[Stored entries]
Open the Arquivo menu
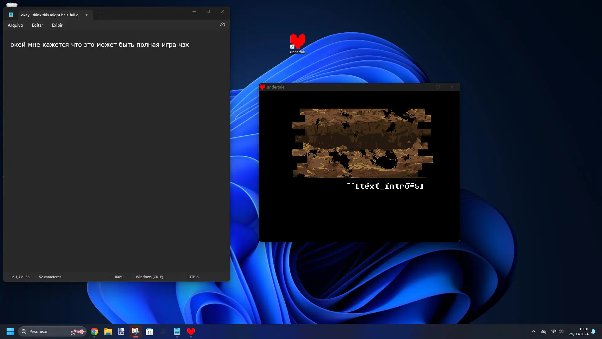 (15, 25)
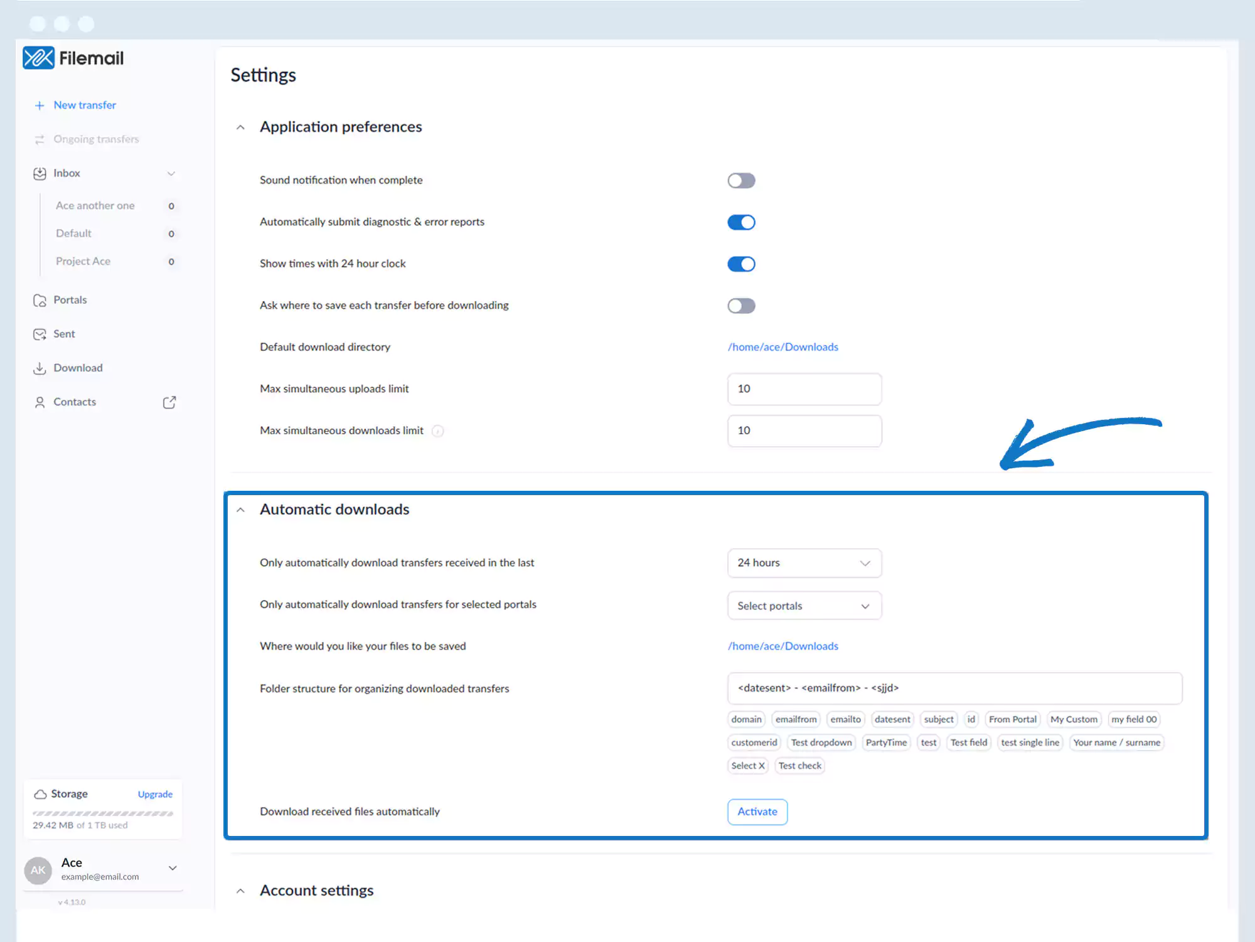Open Project Ace inbox folder
This screenshot has height=942, width=1255.
(x=83, y=261)
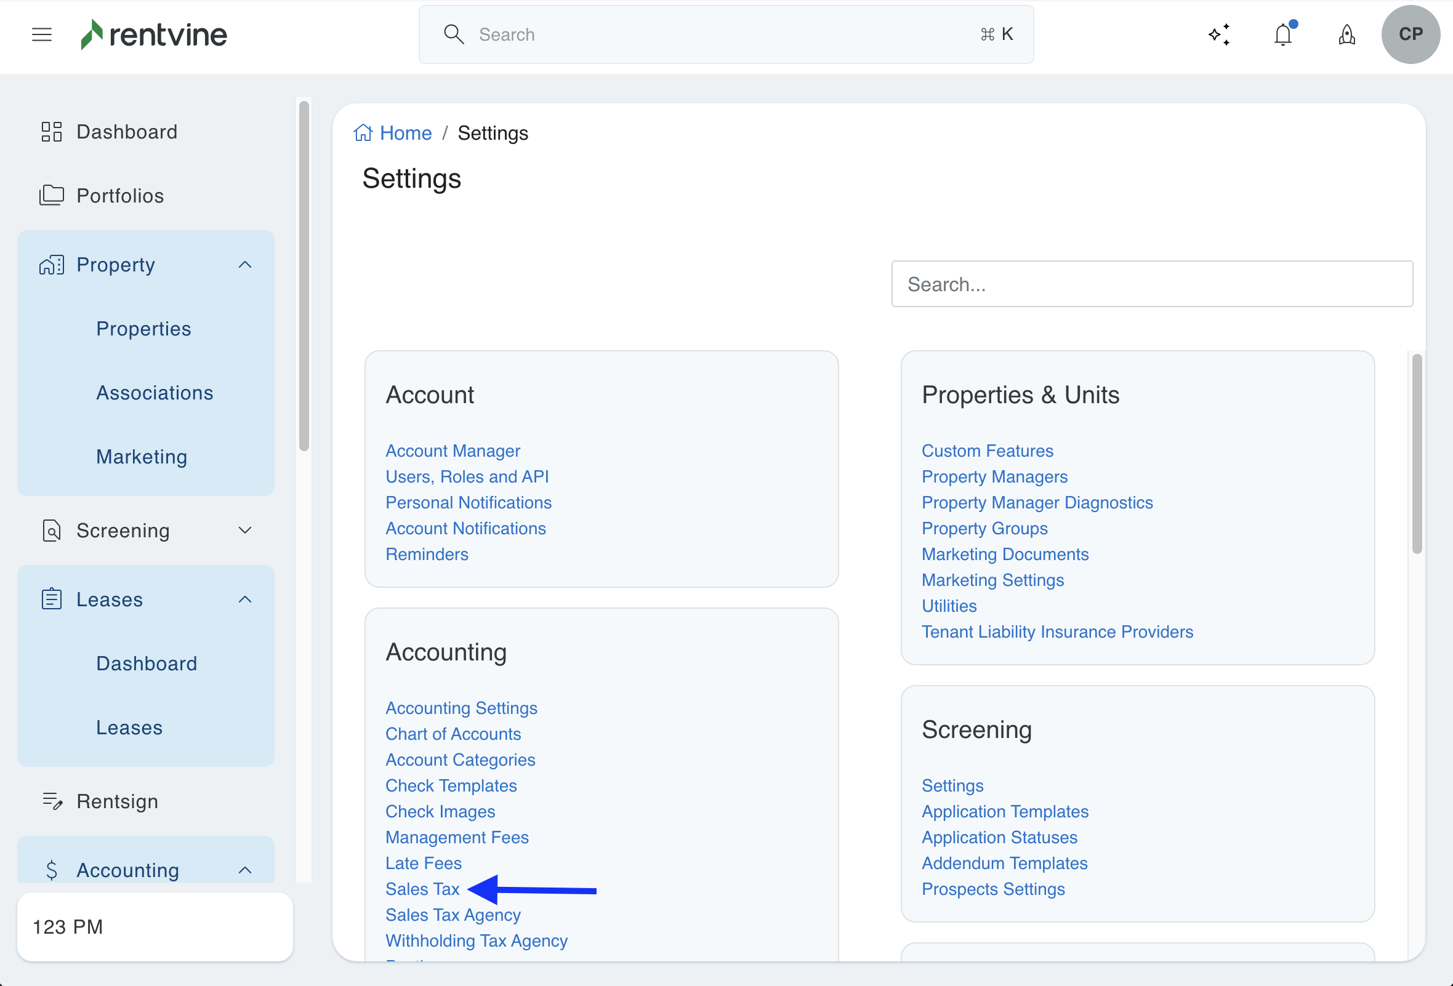Image resolution: width=1453 pixels, height=986 pixels.
Task: Open Portfolios in the sidebar
Action: click(x=120, y=196)
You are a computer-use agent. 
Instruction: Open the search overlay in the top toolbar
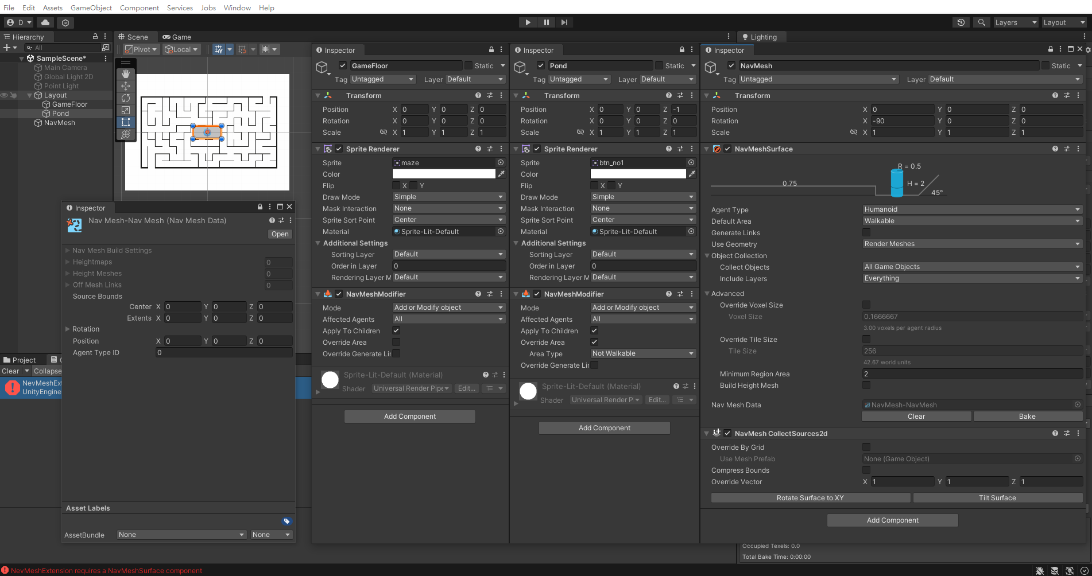click(x=982, y=22)
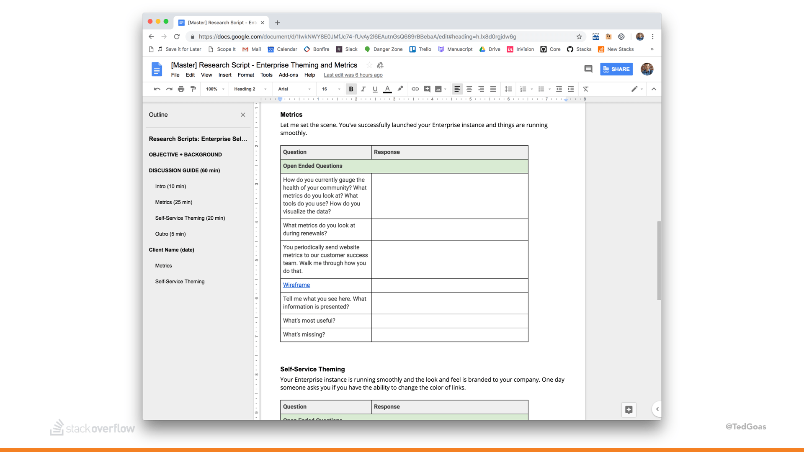
Task: Open the Wireframe link in table
Action: tap(296, 285)
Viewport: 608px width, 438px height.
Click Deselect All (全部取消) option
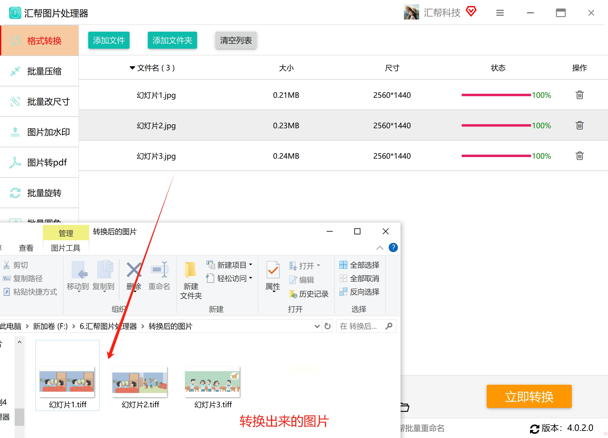pyautogui.click(x=360, y=279)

WORK TO BE COMPLETED – Emit the lines of the data above from the one containing "Viewport: 608px width, 438px height." through its final line, both endpoints included. Pictures do not belong in the output.

RESULT OF THE TASK –
Viewport: 608px width, 438px height.
Click Deselect All (全部取消) option
pyautogui.click(x=360, y=279)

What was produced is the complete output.